Teachers and health workers are the militant backbone of the strike. More than 90% of the members of the 220,000-strong South African Democratic Teachers Union and the 194,000-strong National Education Health and Allied Workers Union endorsed the strike call. Schools throughout the country are closed. Despite being classified as "essential workers", nurses and other health workers have been picketing hospitals to ensure that only emergency services are being maintained. This has resulted in every isolated incident of "violence" or "intimidation" being blown out of proportion by the capitalist media and seized on by the government.

State-employed doctors, other health personnel, court workers and other government workers are also taking action. Some police and prison warders, members of the COSATU-affiliated Police and Prisons Civil Rights Union, also deemed "essential workers", are on a "work to rule" campaign.

The response of the ANC government to the strikers has been aggressive. It sought court orders to expand the legal definition of "essential workers" to prevent immigration officers and other government workers joining the strike. Fraser-Moleketi invoked the "no work, no pay" provisions of the Labour Relations Act to threaten the withholding of pay to those who are working to rule or imposing bans.

Even before the start of the strike, Fraser-Moleketi was warning that the security forces were to be mobilised in the event of "intimidation". Fraser-Moleketi continues to threaten criminal charges against health workers, while health and education department officials have threatened workers with disciplinary action or the sack for their participation.

On June 1, police attacked picketers at the Tygerberg Hospital in Cape Town, injuring several with stun grenades. On June 4, picketing nurses at Durban's Addington Hospital were attacked with rubber bullets and stun grenades. Twenty strikers were arrested. COSATU condemned the police attack as "brutal". South African army medics have been sent into several hospitals in an attempt to break the strike.

"Why are they giving themselves 50%? What about the poor people like us?", asked Flora Simakuhle, a cleaner at Cape Town's Groote Schuur Hospital, speaking to the South African Press Association on June 1. "We voted for them [the ANC]. They live in luxury, we still live in poverty." "We are very angry at that lady [Fraser-Moleketi]", said another cleaner. "Geraldine, how much are you getting?", asked a placard carried by a picketer.

Support for the strikers is increasing, with the 280,000-strong National Union of Mineworkers and the South African Municipal Workers Union discussing joining the strike in solidarity. COSATU has called on the general public to participate in protests. The South African Council of Churches has called for support: "In a country where the rich continue to get richer and the poor get poorer, it is befitting that the lowly placed and those who earn little are listened to."

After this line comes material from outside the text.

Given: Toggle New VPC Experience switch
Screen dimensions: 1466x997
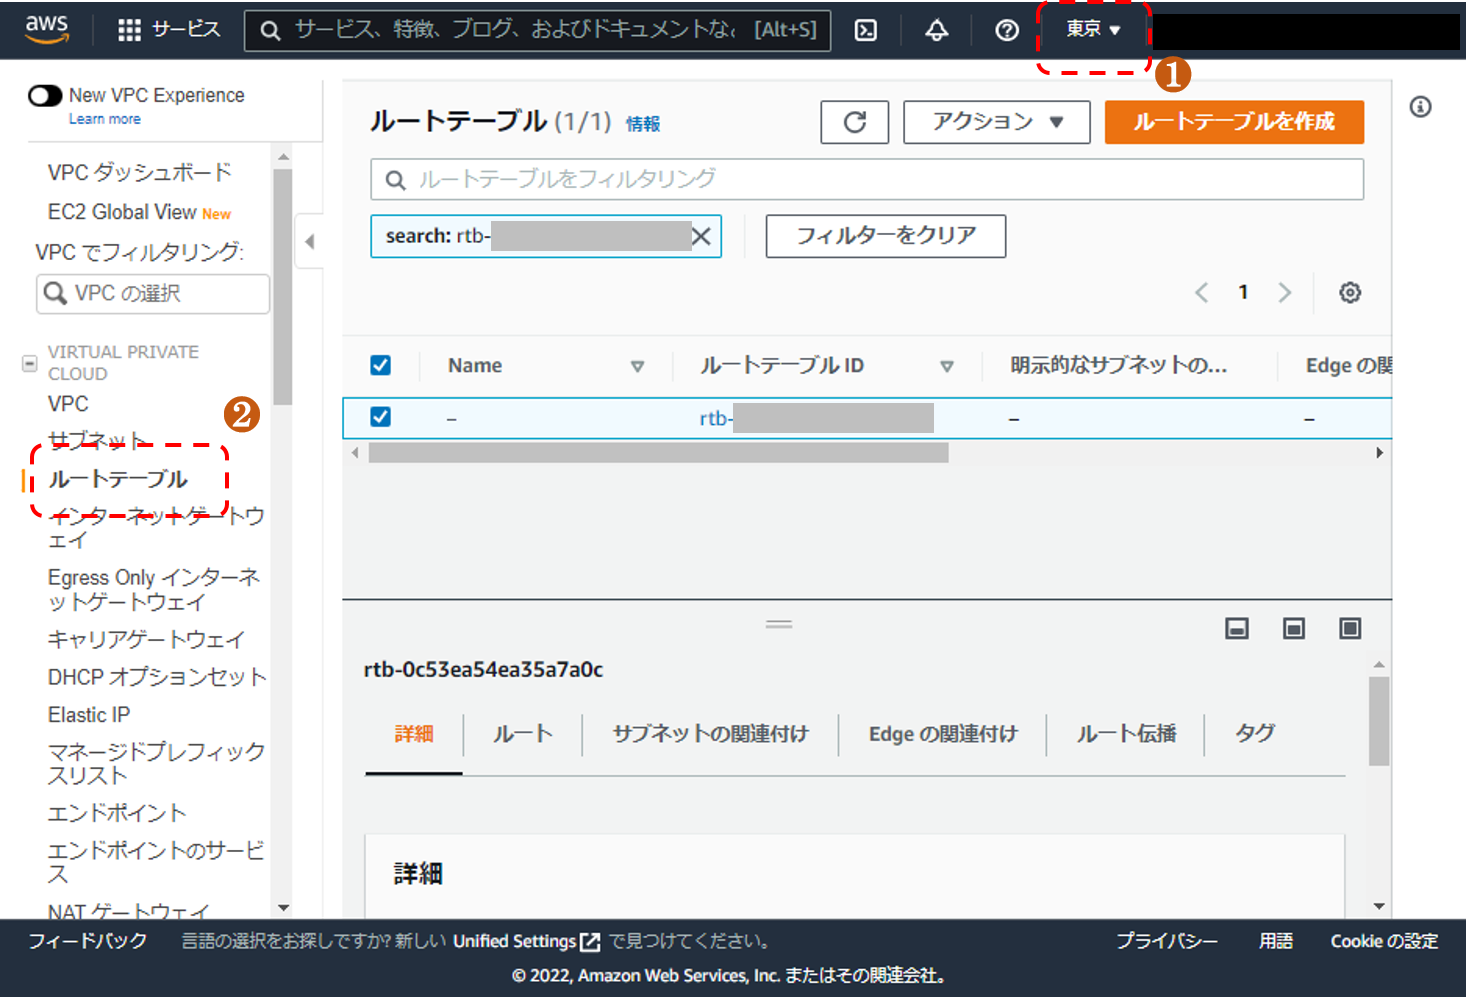Looking at the screenshot, I should pos(45,96).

The mounting dissatisfaction with the ANC government is being reflected inside the South African Communist Party (SACP), which, with COSATU, is part of the Tripartite Alliance with the ANC. Since 2005, the SACP leadership allowed a critical discussion to unfold within the party on the class nature of the ANC government and on the SACP's relationship with it. In one important document, the SACP characterised the ANC as having been hijacked by those committed to capitalist development and who have rejected socialism. At the same time, the SACP has launched a series of campaigns and has been openly critical of ANC policies. The SACP's membership has doubled to more than 50,000 since July 2002.

In late May, the SACP's key Gauteng provincial congress overwhelmingly voted for the party to run its own candidates in elections from 2009, and that SACP members who are ANC ministers abide by the policies of the SACP or resign their positions. The resolution will be discussed by the SACP's 12th national congress to be held in July.